### WORK TO COMPLETE
Each entry should be set down again verbatim, with the images omitted.

Data extracted from a collection:

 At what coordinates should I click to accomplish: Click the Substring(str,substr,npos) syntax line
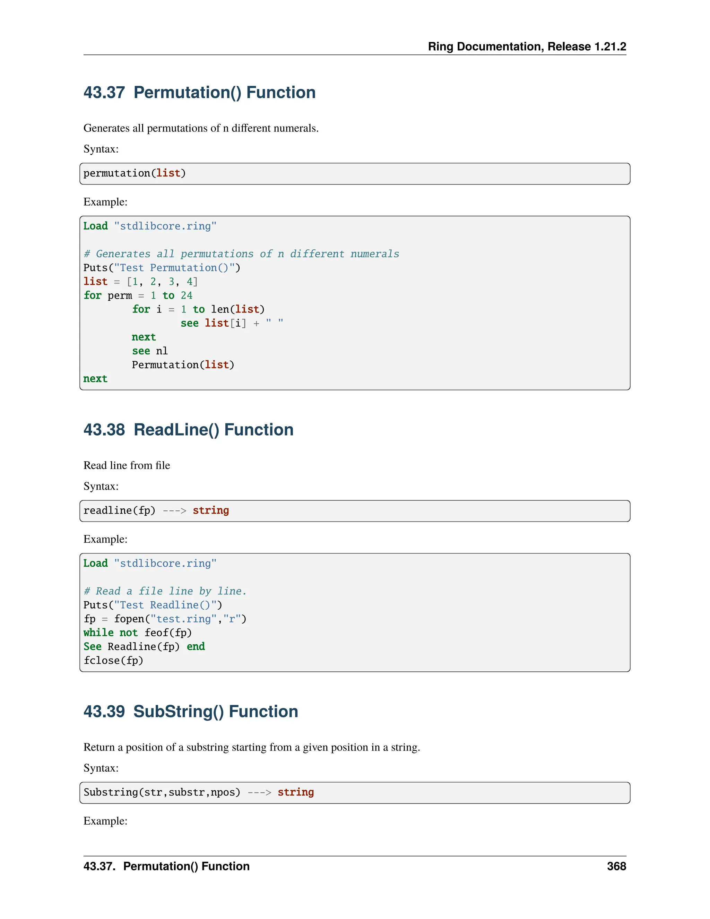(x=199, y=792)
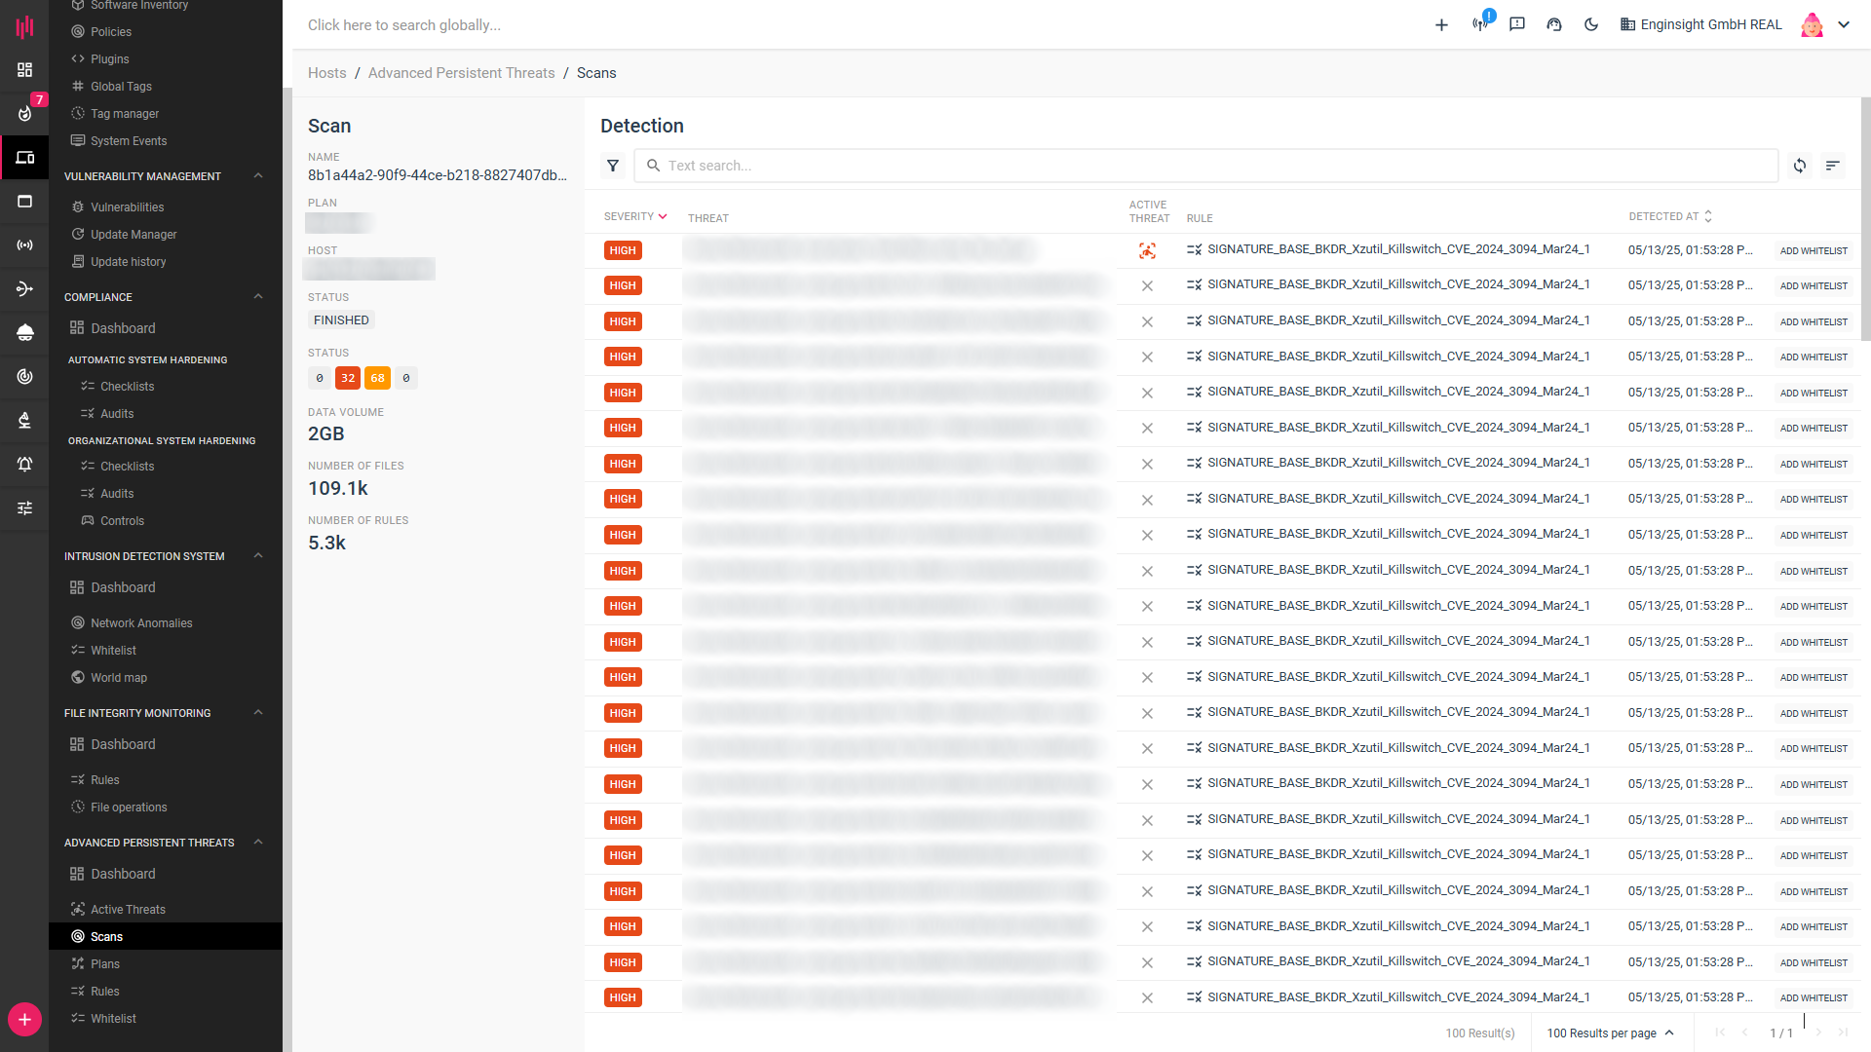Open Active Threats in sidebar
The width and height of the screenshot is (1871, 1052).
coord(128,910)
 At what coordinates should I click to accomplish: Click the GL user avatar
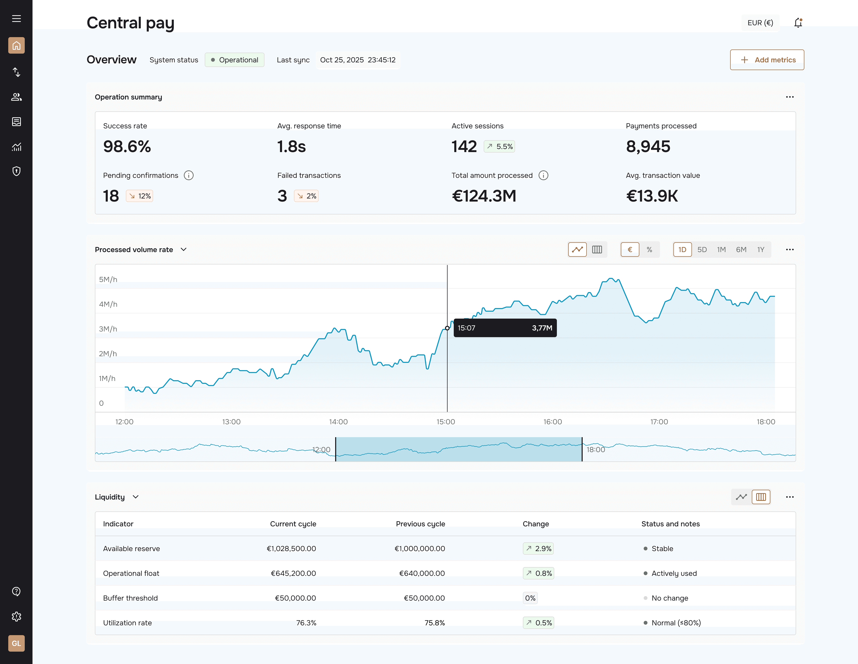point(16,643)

### WRITTEN ANSWER
 At what coordinates should I click to accomplish: Click the Substring(str,substr,npos) syntax line
(x=199, y=792)
Open Active Threats in sidebar
The width and height of the screenshot is (1871, 1052).
coord(128,910)
 At what coordinates should I click to accomplish: Click the GL user avatar
point(16,643)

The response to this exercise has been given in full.